Application Spotlight: Trifacta

Published: October 9, 2014

This post is guest authored by our friends at Trifacta after having their data transformation platform “Certified on Spark.”

Today we announced v2 of the Trifacta Data Transformation Platform, a release that emphasizes the important role that Hadoop plays in the new big data enterprise architecture. With Trifacta v2 we now support transforming data of all shapes and sizes in Hadoop. This means supporting Hadoop-specific data formats as both inputs and outputs in Trifacta v2 - data formats such as Avro, ORC and Parquet. It also means intelligently executing data transformation scripts through not only MapReduce, which was available in Trifacta v1, but also Spark. Trifacta v2 has been officially Certified on Spark by Databricks.

Our partnership with Databricks brings the performance and flexibility of the Spark data processing engine to the world of data wrangling. It has been a pleasure to work with the original team that started the Spark research project at UC Berkeley that later became Apache Spark and to introduce a new category of applications to the Spark community. Our inspiration to integrate with Spark was in part the sheer power of the technology. But it was also prompted by the tremendous momentum of the open source Apache Spark community and project. We’ve seen a growing number of technology and Fortune 500 companies select Spark as a critical component of their investments in Hadoop implementations.

With support now from all of the major Hadoop distributions, including Cloudera, Hortonworks, MapR and Pivotal, Spark is certainly here to stay as a foundational component of the Hadoop ecosystem. And having tested Spark against many different data transformation use cases, we now know why. With Spark under the hood of Trifacta, we can now execute large-scale data transformations at interactive response rates. This capability complements the execution frameworks that we introduced in Trifacta v1, where we supported instant and batch execution. In Trifacta v1, we could either execute over small data instantaneously in the browser or we could operate over large volumes in batch mode by compiling transformation scripts to execute in MapReduce. Now in Trifacta v2, we can intelligently select between in-browser, Spark and MapReduce execution for the user, so that our customers can focus on analysis instead of technical details.

We leverage Spark’s flexible execution model to drive low-latency processing for a variety of data transformation workloads. For instance, Spark is suitable for interactive data structuring and cleaning transformations, iterative machine learning routines that power Trifacta’s Predictive InteractionTM technology and efficient analytic queries for Visual Data Profiling.

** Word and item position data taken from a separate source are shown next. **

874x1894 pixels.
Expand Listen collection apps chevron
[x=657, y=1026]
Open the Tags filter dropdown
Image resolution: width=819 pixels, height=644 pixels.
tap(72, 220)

What made it relatively easy to plug native Spark execution into our Data Transformation Platform was Trifacta’s declarative transformation language, Wrangle. Wrangle is a data transformation language that is designed to translate visual interactions that users have in Trifacta into natively executable code that can run on variety of different processing frameworks including MapReduce and Spark.

With the immense technical talent of both organizations, I am looking forward to seeing what we’re able to build together and the impact it will have on big data. If you’re interested in learning more about Wrangle, Trifacta’s Domain-Specific Language or how our architecture makes it easy to plug into multiple data processing frameworks, I’ll be speaking next week with Joe Hellerstein at Strata New York on the topic or stay tuned to the product page on our website.

What's next?

December 11, 2024/4 min read

Innovators Unveiled: Announcing the Databricks Generative AI Startup Challenge Winners!

December 11, 2024/15 min read

Never miss a Databricks post

Sign up

What's next?

Innovators Unveiled: Announcing the Databricks Generative AI Startup Challenge Winners!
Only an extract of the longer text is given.